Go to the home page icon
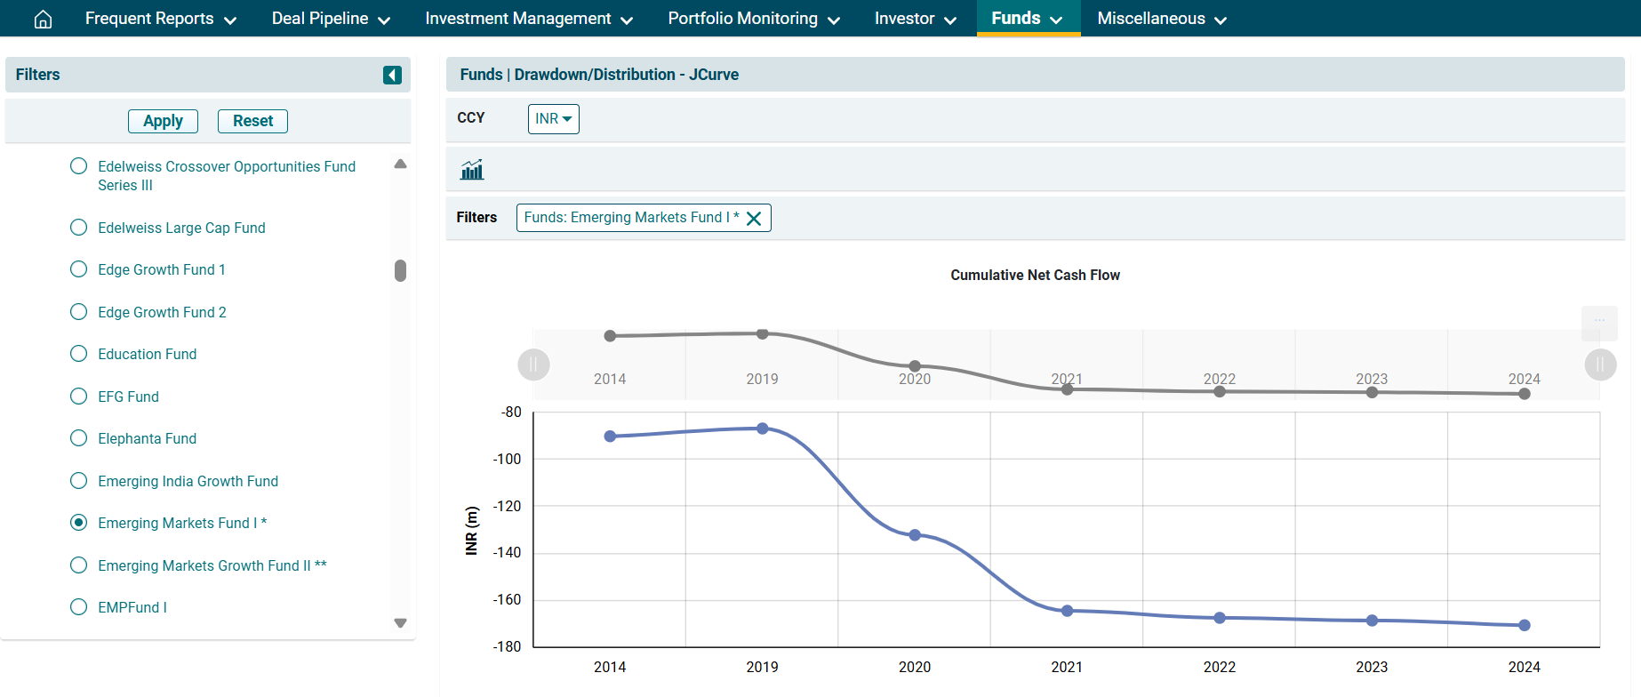The image size is (1641, 697). point(43,20)
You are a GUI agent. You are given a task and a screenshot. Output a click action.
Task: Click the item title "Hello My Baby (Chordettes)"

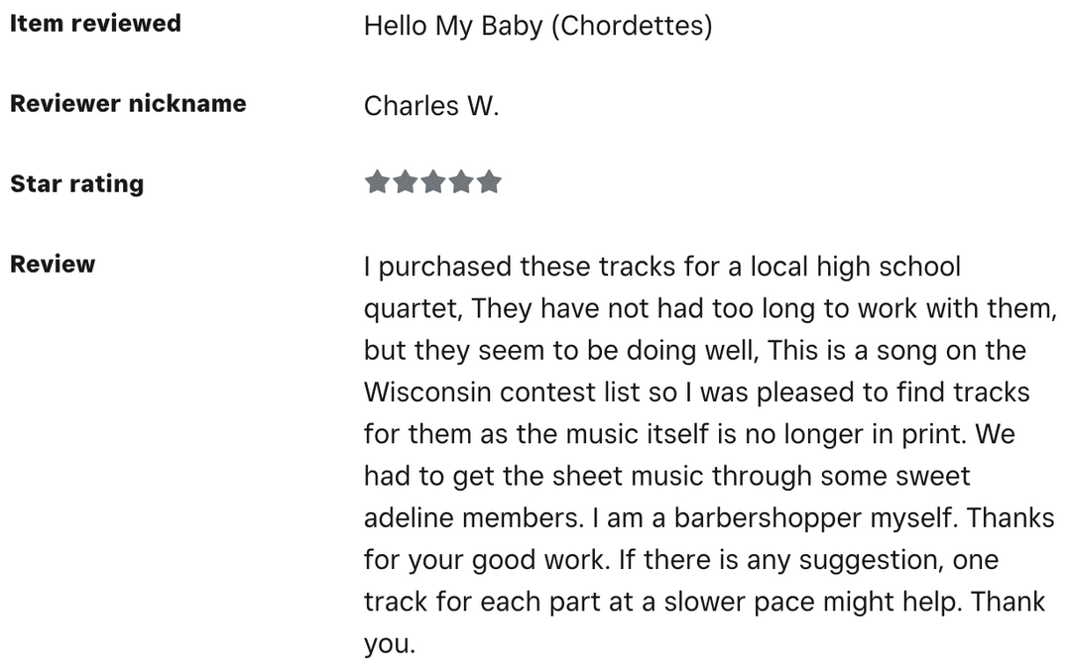tap(537, 25)
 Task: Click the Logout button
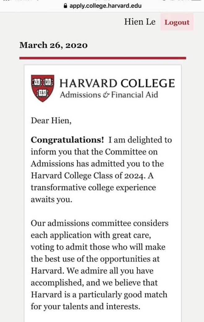pyautogui.click(x=177, y=22)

※ ※ ※

▶ _What the task asks_:
Swap "screenshot" for "screen image" in the stretch of the listing from its start through the line that contains "tap(537, 25)", and give those lines again, otherwise unchanged and without the pictures.

▶ _Completed task_:
Go to the home page icon
The image size is (1641, 697). point(43,20)
You are a GUI agent. You are given a task and a screen image. Output a click action.
Task: Click the item title "Hello My Baby (Chordettes)"

tap(537, 25)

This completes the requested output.